Rédigé par Oussama ABAOUSS le Dimanche 24 Janvier 2021

Pour réduire le chômage et créer de la valeur au niveau local, le Royaume gagnerait à mettre en convergence les chantiers de transition environnementale avec la formation de profils qualifiés.



Métiers verts : des efforts à faire pour favoriser la création d’emplois
Début janvier, le Conseil du gouvernement a adopté un projet de décret portant création et organisation de l’Institut de formation aux métiers des énergies renouvelables et de l’efficacité énergétique à Ouarzazate. Ce projet de décret vise à doter cet institut d’un cadre juridique définissant son organisation, ses conditions d’accès, les cycles de formation et les dispositions liées à son administration et sa gestion. Ce centre de formation s’ajoutera ainsi à deux autres instituts (à Oujda et Tanger) spécialisés dans la formation de techniciens dans le domaine des technologies des énergies renouvelables et de l’efficacité énergétique.

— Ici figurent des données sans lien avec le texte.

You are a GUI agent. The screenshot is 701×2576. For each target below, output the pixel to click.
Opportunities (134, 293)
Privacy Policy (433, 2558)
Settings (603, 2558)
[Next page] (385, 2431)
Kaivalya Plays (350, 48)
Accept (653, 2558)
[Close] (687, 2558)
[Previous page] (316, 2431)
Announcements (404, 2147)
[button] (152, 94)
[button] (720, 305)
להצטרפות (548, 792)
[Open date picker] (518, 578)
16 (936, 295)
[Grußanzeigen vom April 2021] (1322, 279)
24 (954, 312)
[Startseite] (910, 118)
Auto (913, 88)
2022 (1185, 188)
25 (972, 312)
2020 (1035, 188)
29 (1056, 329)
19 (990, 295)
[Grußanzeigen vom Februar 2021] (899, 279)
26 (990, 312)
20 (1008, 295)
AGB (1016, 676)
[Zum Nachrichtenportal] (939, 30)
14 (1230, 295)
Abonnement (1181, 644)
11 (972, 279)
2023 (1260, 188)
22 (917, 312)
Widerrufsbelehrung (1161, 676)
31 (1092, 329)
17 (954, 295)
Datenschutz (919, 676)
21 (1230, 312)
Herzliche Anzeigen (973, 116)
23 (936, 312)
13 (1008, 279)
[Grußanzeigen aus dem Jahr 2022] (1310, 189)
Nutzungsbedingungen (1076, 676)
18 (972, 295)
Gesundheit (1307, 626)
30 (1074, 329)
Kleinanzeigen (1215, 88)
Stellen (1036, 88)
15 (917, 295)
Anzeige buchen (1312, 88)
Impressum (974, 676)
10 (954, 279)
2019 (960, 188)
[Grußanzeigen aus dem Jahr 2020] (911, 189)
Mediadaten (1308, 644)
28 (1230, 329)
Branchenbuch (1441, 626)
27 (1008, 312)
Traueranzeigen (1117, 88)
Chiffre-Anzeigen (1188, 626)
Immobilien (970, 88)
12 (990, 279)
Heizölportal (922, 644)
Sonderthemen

Si cette nouvelle étape confirme la volonté du Royaume de se doter de profils qualifiés pour accompagner le développement de filières vertes, la démarche de mise en convergence entre les besoins des divers chantiers de transition environnementale amorcés par notre pays et la formation de ressources humaines qualifiées est encore perfectible. 

Synchroniser la formation et l’emploi
« Au vu du potentiel du Royaume mais aussi de ses priorités relatives à la création de la valeur et de l’emploi au niveau local, il faut quand même admettre qu’il y a eu, depuis 2009, un nombre important de lauréats issus de diverses écoles et notamment de cycles de formation spécialisés dans des filières vertes qui se sont retrouvés au chômage », regrette Hassan Agouzoul, consultant en développement durable et transition énergétique. « Ces filières sont pourtant modernes et très bien marketées à l’international comme dans nos propres politiques publiques », souligne l’expert qui pointe un manque de mise en convergence et de synchronisation de ces politiques afin de faire correspondre les cycles de formation avec les investissements en cours. « L’effectivité des lois (dans les domaines de l’efficacité énergétique et des énergies renouvelables petites et moyennes puissances notamment) et leur transformation en textes d’application adéquats n’étaient pas au RDV pour que les ingénieurs et les techniciens formés puissent trouver un emploi au bon moment », ajoute Hassan Agouzoul.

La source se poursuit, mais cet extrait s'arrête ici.